Paris/September 3
From 2007.igem.org
dapA deletion in MG1655 K12 E.coli
We would like to delete the dapA gene in the chromosome of E.coli K12 (substrain MG1655) with the method of Datsenko and Wanner (One-step inactivation of chromosomal genes in Escherichia coli K-12 using PCR products. Datsenko KA, Wanner BL. PNAS 2000: 6640-5, [http://www.ncbi.nlm.nih.gov/sites/entrez?cmd=Retrieve&db=pubmed&dopt=AbstractPlus&list_uids=10829079]) because the transduction method have not worked.
This method is based on homologous recombination using lambda red system. The knocked out gene is replaced with antibiotic resistance gene (kanamycin or chloramphenicol) that is generated by PCR by using primers with 50 nt hommolgy extension. This is accomplished by Red-mediated recombination in this flanking homologies. After selection, the resistance gene can be eliminated by using a helper plasmid expressing the FLP recombinase which acts on the directly repeated FRT sites flanking the resistance gene. The red and FLP helper plasmid can be simply cures by growth at 37°C because they are temperature sensitive replicons.

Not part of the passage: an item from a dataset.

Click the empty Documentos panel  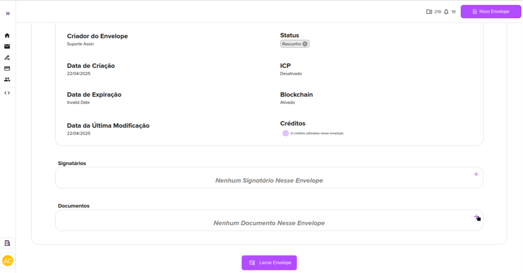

To do that, we used the protocol from OpenWetWare Recombineering/Lambda red-mediated gene replacement.
See Protocols
We prepared the Transformation Buffer, Arabinose 1M and designed primers. The primers have internal overlap with the resistance marker (20pb) (pKD3: [http://www.ncbi.nlm.nih.gov/entrez/viewer.fcgi?db=nucleotide&val=15554329]) and external overlap (50pb) with the target KO gene (dapA: [http://www.ncbi.nlm.nih.gov/entrez/viewer.fcgi?val=NC_000913.2&from=2596904&to=2597782&strand=2&dopt=fasta]).